O perdão abrange todos os legisladores que serviram no comitê do Congresso que investigou a invasão do Capitólio dos EUA em 6 de janeiro de 2021, bem como policiais que prestaram depoimentos perante ele.

No grupo estava Liz Cheney, que, filha de Dick Cheney, vice-presidente sob George W. Bush, foi a mais proeminente republicana a apoiar a campanha de Kamala Harris, do partido rival ao seu, à Presidência.

Outros contemplados foram o ex-comandante do Estado-Maior Conjunto Mark Milley e o ex-conselheiro da Casa Branca Anthony Fauci, médico que teve um papel fundamental de contraponto a Trump durante a pandemia de Covid-19.

Biden ainda perdoou seus irmãos, James B. Biden, Valerie Biden Owens e Francis W. Biden, e os cônjuges dos dois primeiros, Sara Jones Biden e John T. Owens.

“Minha família foi alvo de incansáveis ataques e ameaças cujo única motivação era me atingir —o pior tipo de política partidária”, disse o líder em seu último pronunciamento como presidente. “Infelizmente, não tenho razões para acreditar que esses ataques vão parar.

Ele já tinha perdoado o próprio filho, Hunter Biden, em dezembro, depois de afirmar publicamente que não o faria.

O perdão foi anunciado quando faltavam menos de 20 minutos para o fim do mandato do democrata. Àquela altura, Biden já estava no Capitólio, local onde Trump fez mais tarde o seu juramento.

Ainda assinando como presidente, o democrata elogiou os funcionários públicos que serviram em sua gestão e disse que eles são vitais para a democracia americana. Sem mencionar Trump, declarou que alguns deles foram alvo de ameaças e intimidação por fazerem seu trabalho. Eles “serviram nossa nação com honra e distinção e não merecem ser alvos de processos injustificados e politicamente motivados”, acrescentou.

Trump tem pedido repetidamente a prisão de quem vê como inimigo desde que venceu as eleições em novembro.

A Constituição dos EUA dá amplos poderes de perdão a um presidente para crimes federais. Embora os indultos sejam normalmente concedidos a pessoas que foram processadas, eles podem abranger condutas que não resultaram em processos legais.

Em dezembro, Trump apoiou um pedido para o FBI investigar Liz Cheney por seu papel em liderar a investigação do Congresso sobre a invasão do Capitólio por seus apoiadores.

Fauci frequentemente entrou em conflito com o republicano quando este era presidente, durante a pandemia de Covid-19, e trumpistas continuaram a atacá-lo depois.

O médico disse que a Casa Branca entrou em contato com ele para discutir sobre o assunto há um mês. “Agradeço ao presidente por entrar em contato e tentar me proteger de acusações infundadas”, disse Fauci. “Não fiz nada de errado e isso não é uma admissão de culpa.”

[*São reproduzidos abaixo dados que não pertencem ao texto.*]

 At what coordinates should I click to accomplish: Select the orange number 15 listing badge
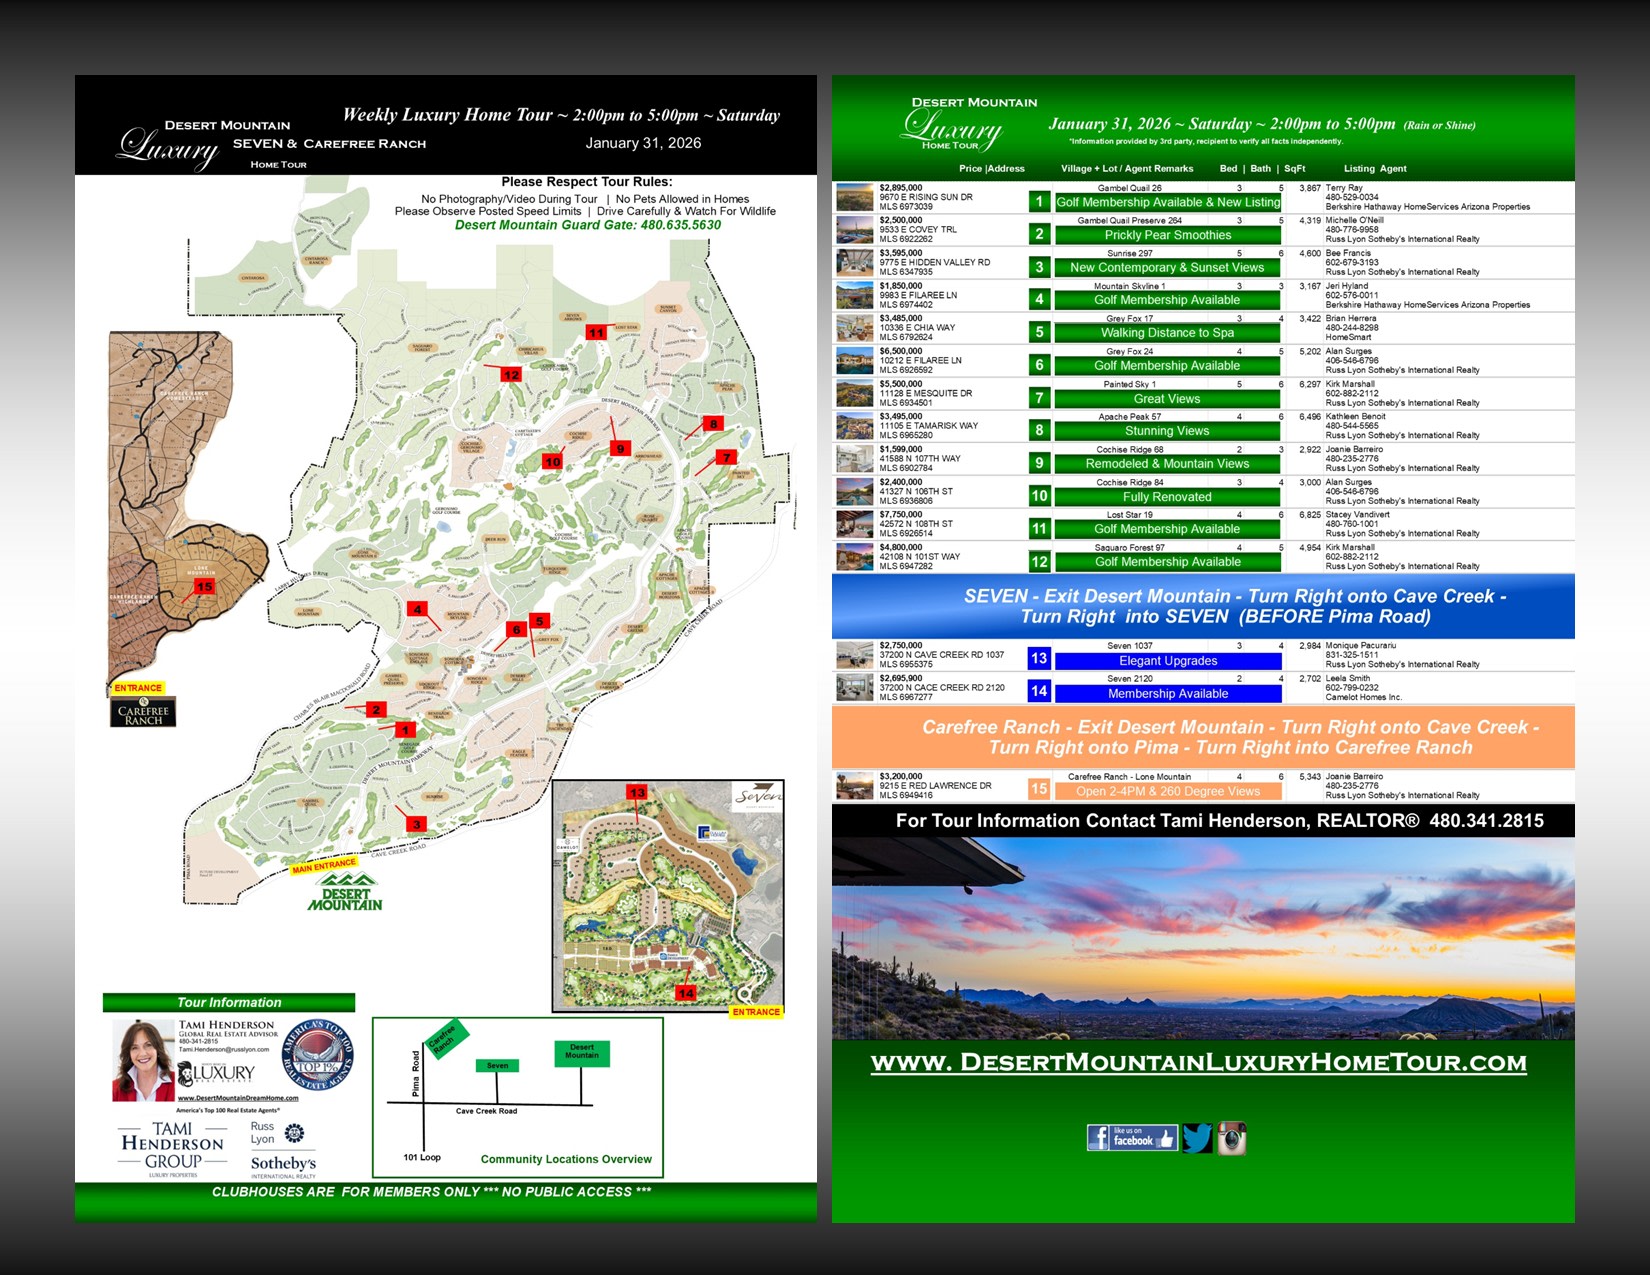coord(1039,789)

Mark Milley, que foi o principal conselheiro militar de Trump de 2019 até o início de 2021, disse estar “profundamente grato” pelo perdão de Biden em um comunicado. Mais tarde, seu retrato foi removido do Pentágono.

A rivalidade entre Trump e Milley intensificou-se após o militar ligar para a China depois da invasão ao Capitólio em 6 de janeiro para assegurar a estabilidade dos EUA, ato que o republicano considerou traição. “Um ato tão atroz que, em tempos passados, a punição teria sido a MORTE”, escreveu ele em rede social.

Trump e seus apoiadores exigiram que Milley fosse julgado por traição. Em seu discurso de aposentadoria em 2023, o general criticou indiretamente Trump, afirmando que as tropas juram à Constituição, não a um “aspirante a ditador”.

Trump respondeu com insultos, chamando Milley de “lento e idiota”. O militar descreveu o desafeto como fascista, e aliados de Trump o acusam de deslealdade.

Biden disse que os indultados não fizeram nada de errado, e que simplesmente serem investigados ou processados poderia prejudicar suas reputações e finanças.

“Acredito no Estado de Direito, e estou otimista de que a força de nossas instituições legais prevalecerá sobre a política”, disse o democrata. “Mas estas são circunstâncias excepcionais, e não posso, de boa consciência, não fazer nada.”